И вот передо мной Як. Красавец самолет напоминает в профиль стремительную щуку. В фонаре машины, чуть правее прицела, стоит акселерометр. И не просто стоит, а как бы приглашает: попробуй сравнись с героем романтической юности, с самим Джимми Коллинзом!
Понятно, в науке нет такой единицы — Коллинз… Но, к черту формальности! Это лично мне надо установить, чего я стою, мне надо это знать для внутреннего, так сказать, употребления.

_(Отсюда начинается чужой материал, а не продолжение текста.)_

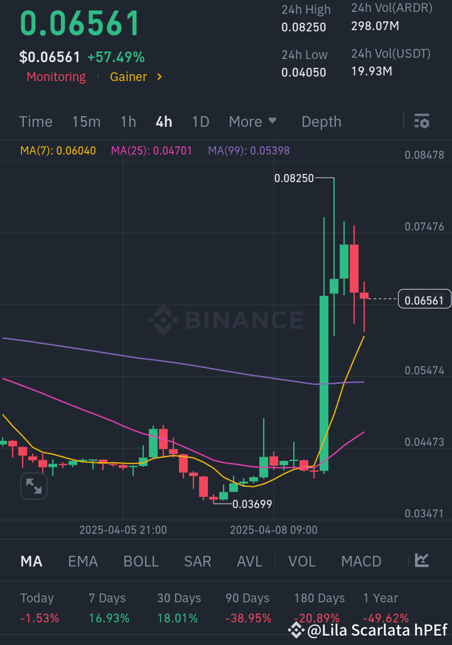Open chart settings icon

(422, 121)
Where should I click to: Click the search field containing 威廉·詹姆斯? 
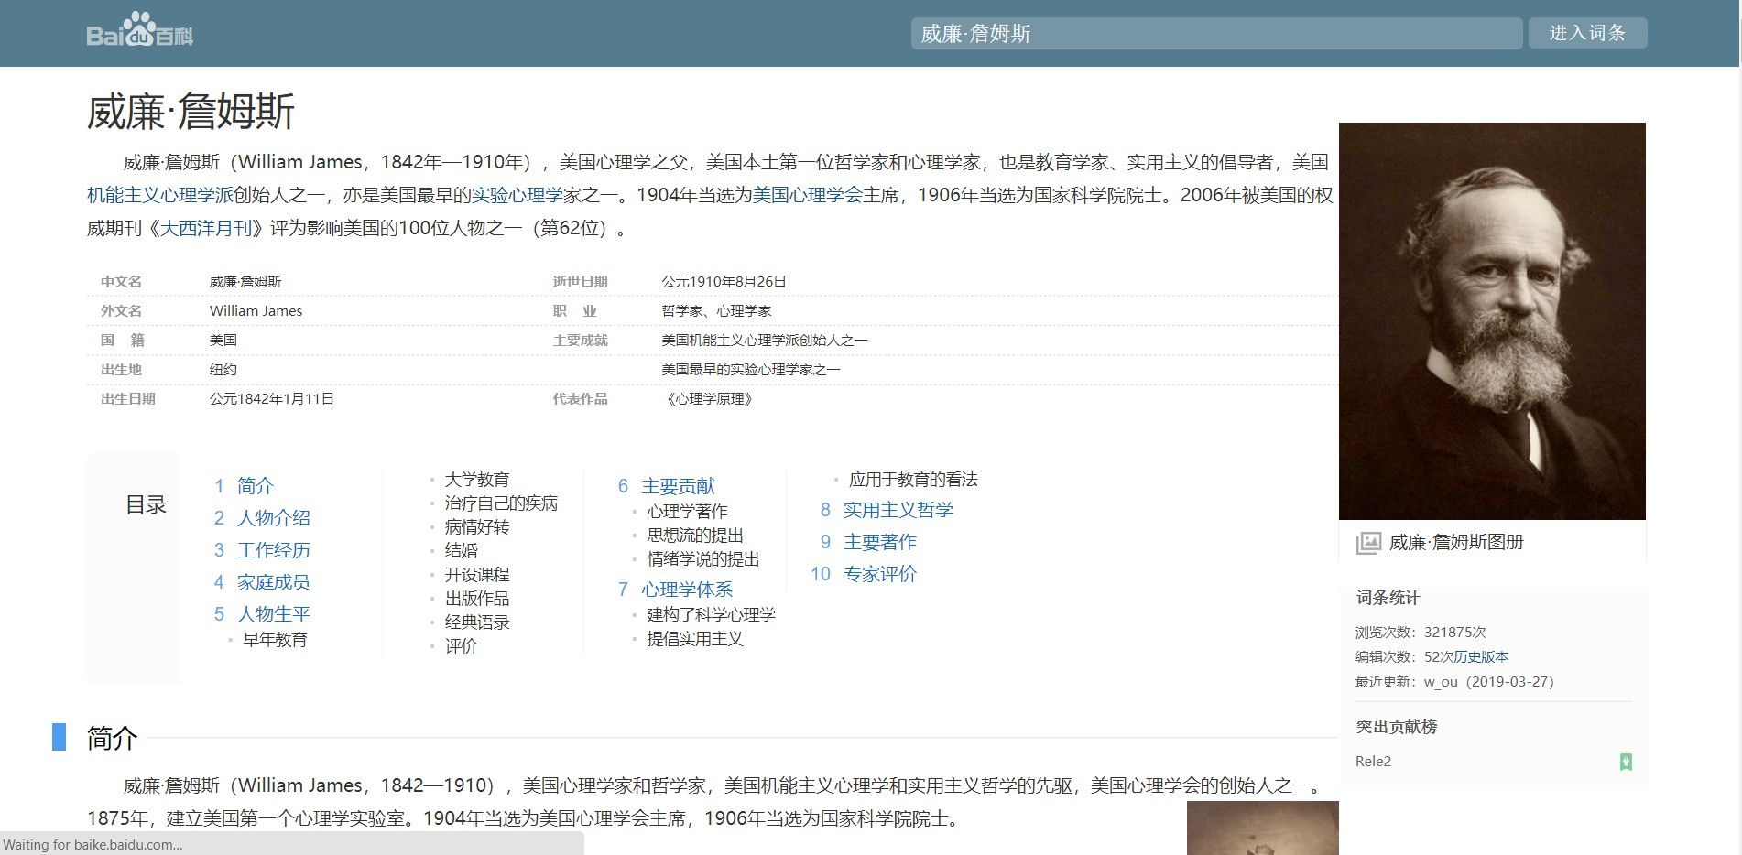coord(1215,34)
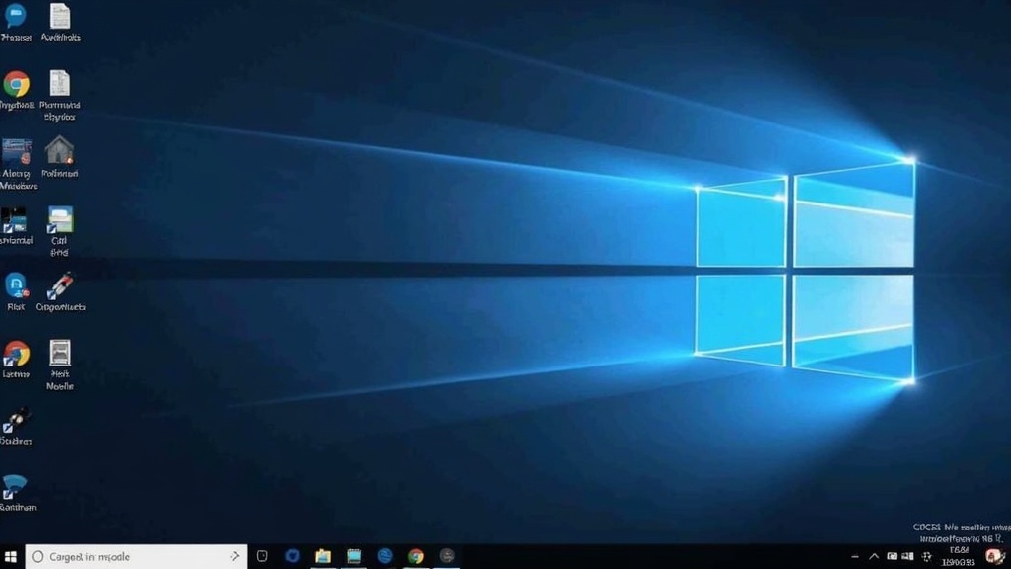Click the arrow inside the search box
This screenshot has height=569, width=1011.
click(235, 556)
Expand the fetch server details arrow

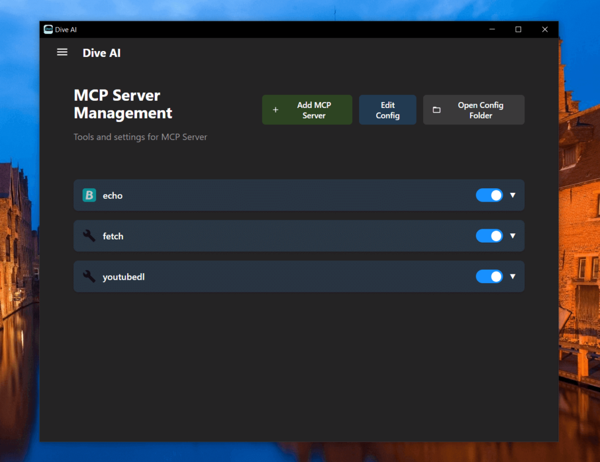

Сегодня, спустя десятилетия, мне кажется, я имею право снять за давностью гриф «секретно» с того полета, не опасаясь прослыть хвастуном и оставаясь спокойным, — никто не принудит меня подтвердить повторным вылетом, чего мы тогда с Яком смогли.
Докладываю, как любят говорить генералы, играющие и демократов: акселерометр зафиксировал 9«g», и подтверждаю, Джимми Коллинз исключительно правдиво описал свои ощущения, именно так мне казалось — будто сам черт вынул мои глаза из орбит, поиграл ими и небрежно вставил обратно…
На том самом Яке стоял еще один весьма интересный и непривычный прибор, изобретенный моим другом летчиком-испытателем, авиационным инженером по образованию, Игорем Владимировичем Эйнисом. Опущу технические подробности, поясню только суть Игорева изобретения. Когда самолет приближается к критическому углу атаки, то есть вот-вот должен сорваться в неуправляемое вращение, заштопорить, прибор Эйниса выдавал звуковой предупредительный сигнал. Как только в наушниках шлемофона раздавался легкий писк, надо было сразу отпустить, точнее — чуть отдать ручку от себя, чтобы не сорваться в штопор. Предельно просто: «пискун» помогал даже очень среднему летчику пилотировать на пределе возможностей его самолета. Знаменитый летчик-испытатель Амет-Хан, прежде меня слетавший с «пискуном», так, примерно, описывал свои впечатления:
— Тяну — «пи»! опять тяну-тяну и опять — «пи». Его не обманешь… — Тут правда был употреблен более сильный глагол, но суть не в этом. — Если ты сумеешь так тянуть, чтобы «пи-пи-пи» шло непрерывно, как точки в морзянке, знаешь, что тогда получится? — И, выдержав паузу, точно по Станиславскому: — Сам себя таранишь, своим винтом, собственный хвост отрубишь на…!
Удивительно, прибор Игоря Эйниса был сконструирован еще до бурного расцвета электроники, он был прост, «как мычание», и столь многообещающ, а в серийное производство не пошел. Почему? Откровенно говоря, не знаю, могу только предположить: слишком хорошо бывает тоже нехорошо.
Снимаю с полки «Рассказы авиаконструктора». Перечитываю дарственную надпись на титульном листе: «Анатолию Марковичу Маркуше, на память о давнем знакомстве с глубоким уважением. А. Яковлев, 22.04.64». И сразу вспоминается забавный эпизод.